Your task » Could you write out exactly, and only, the lines from the one containing "Follow Paul Massaro" through the last line of the data, leaving out all pictures?

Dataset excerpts
------------------------------

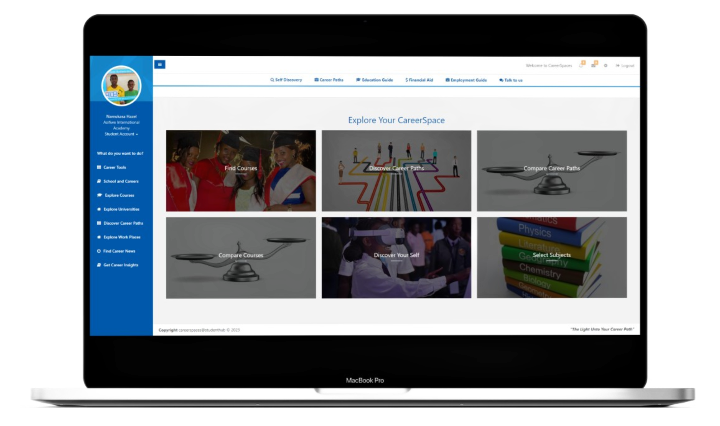Screen dimensions: 720x426
Task: Open Career Tools in sidebar
Action: point(114,167)
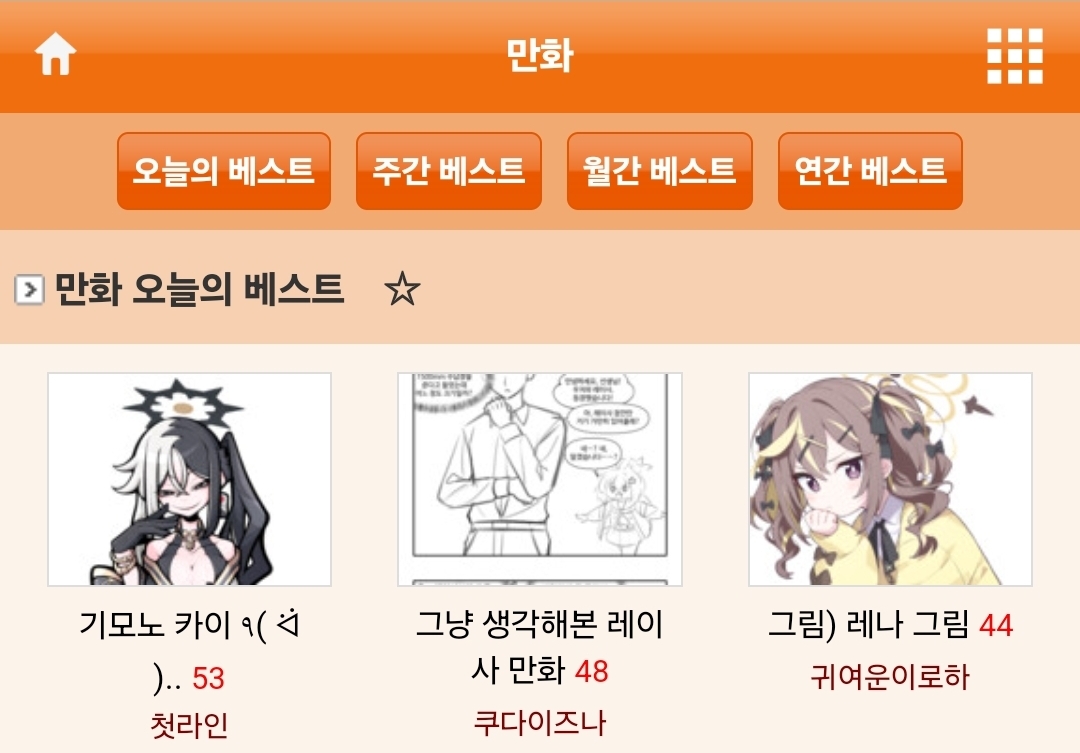Click the 만화 오늘의 베스트 section heading
This screenshot has width=1080, height=753.
click(199, 289)
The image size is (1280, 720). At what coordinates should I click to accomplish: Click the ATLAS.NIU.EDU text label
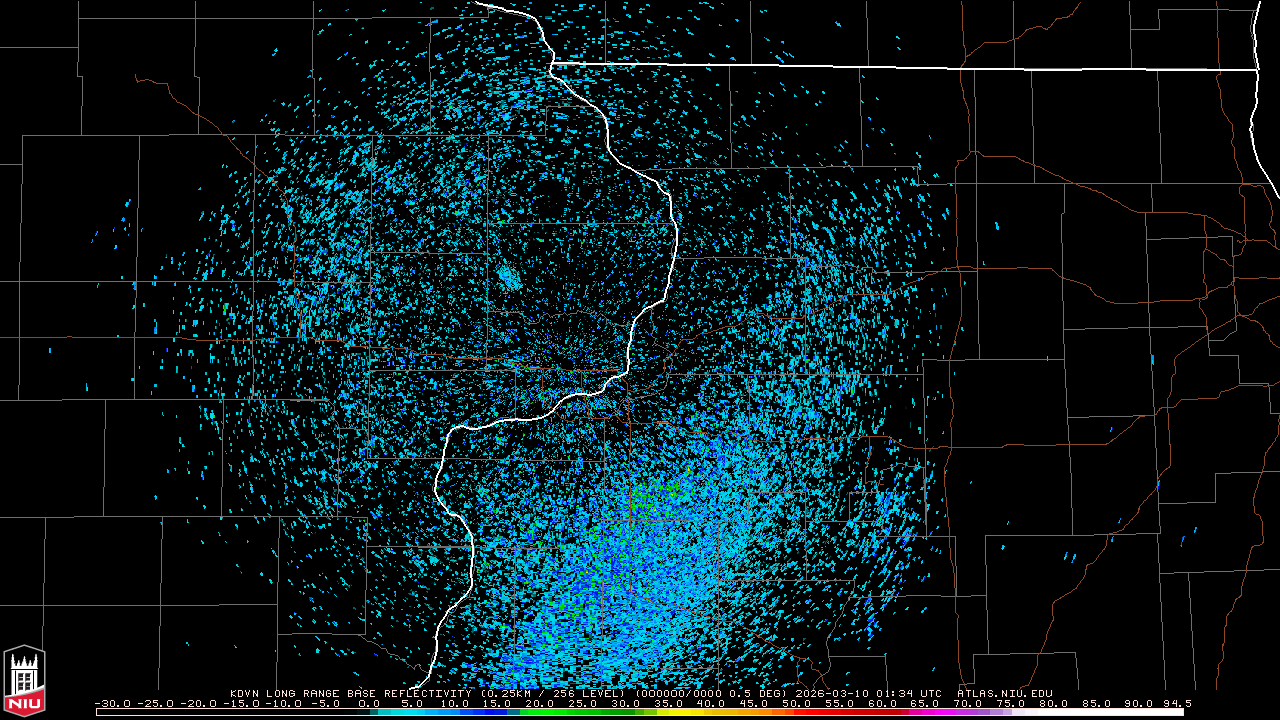[x=1004, y=693]
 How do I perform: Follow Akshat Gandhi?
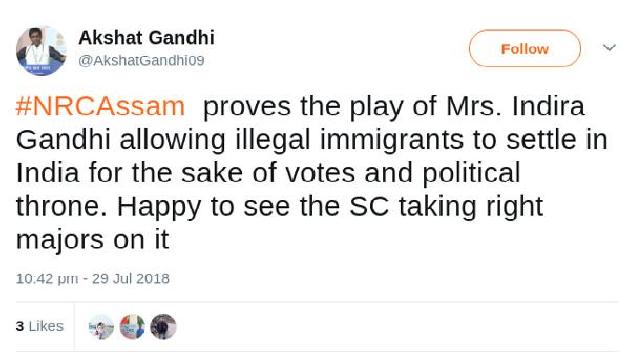click(x=525, y=48)
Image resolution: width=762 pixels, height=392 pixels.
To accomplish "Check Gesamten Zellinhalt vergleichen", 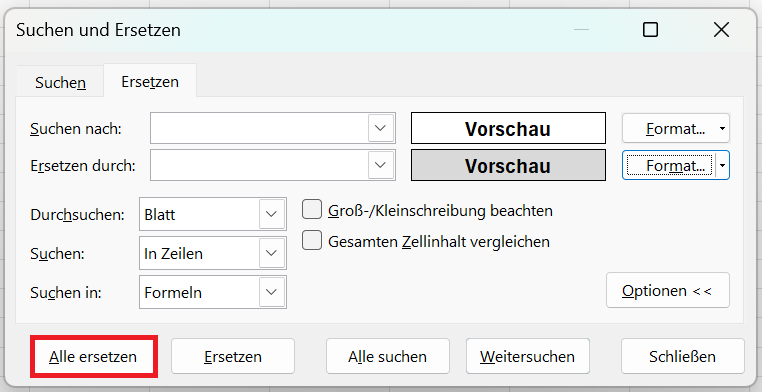I will point(312,241).
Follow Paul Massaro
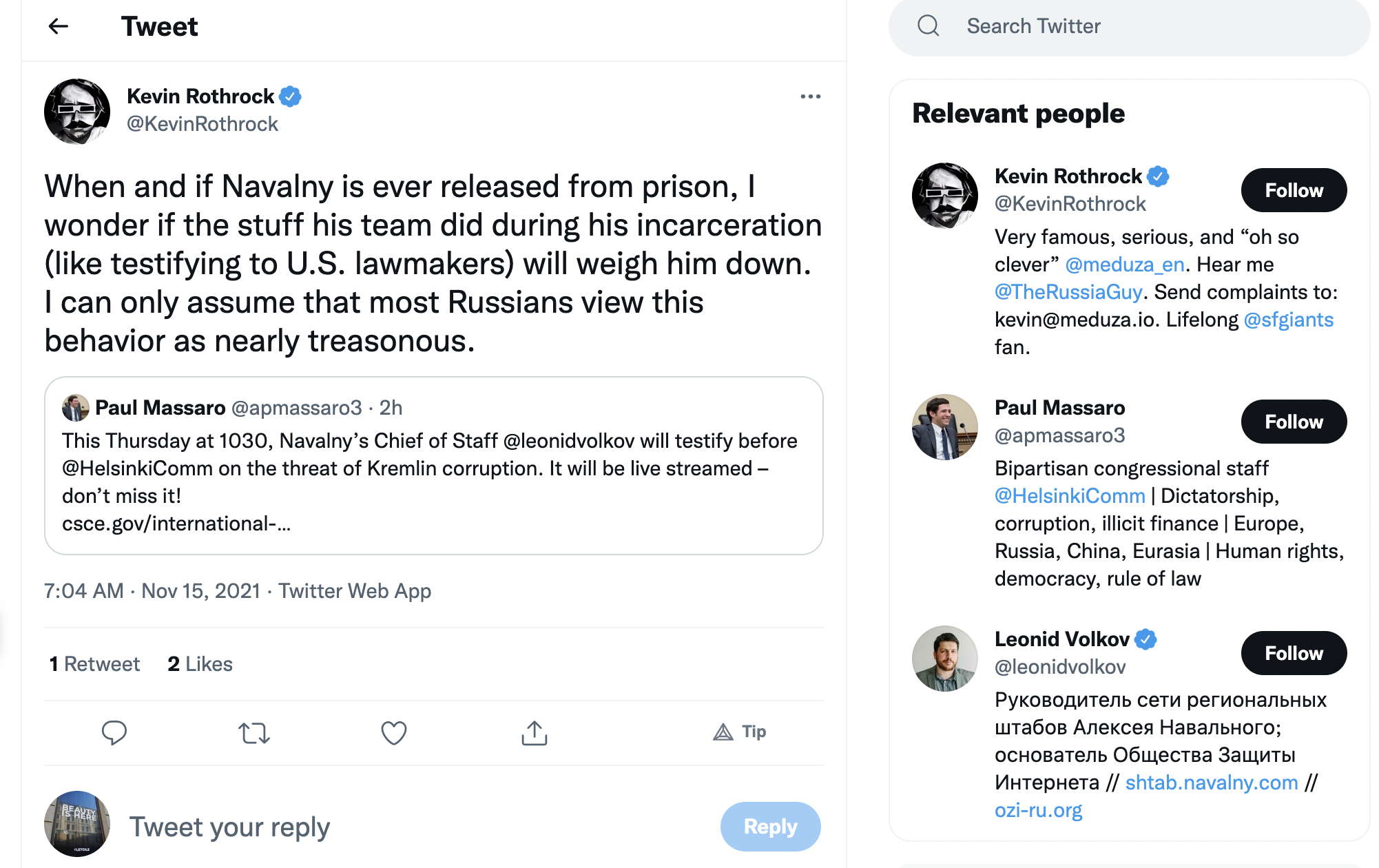The height and width of the screenshot is (868, 1379). (x=1293, y=422)
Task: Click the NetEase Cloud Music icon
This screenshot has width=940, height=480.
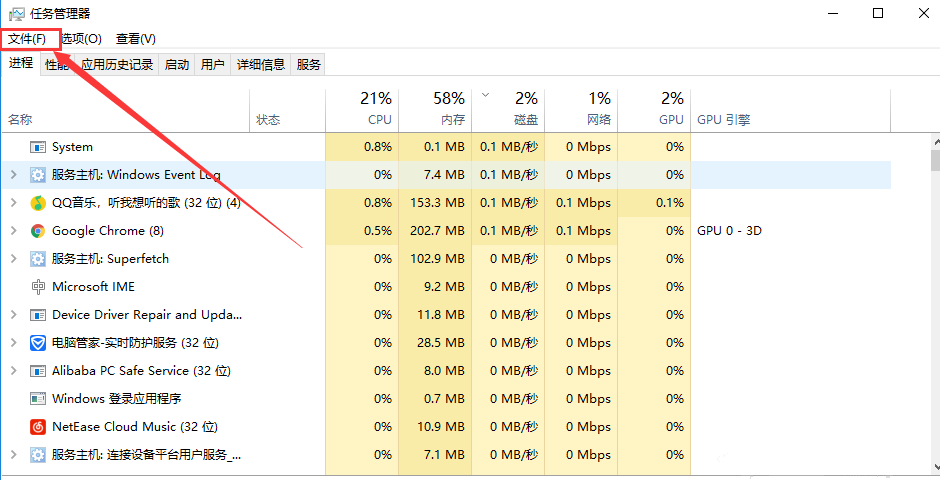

------------------------------

Expected answer »
Follow Paul Massaro
The height and width of the screenshot is (868, 1379). (x=1293, y=422)
Task: Click the NetEase Cloud Music icon
This screenshot has width=940, height=480.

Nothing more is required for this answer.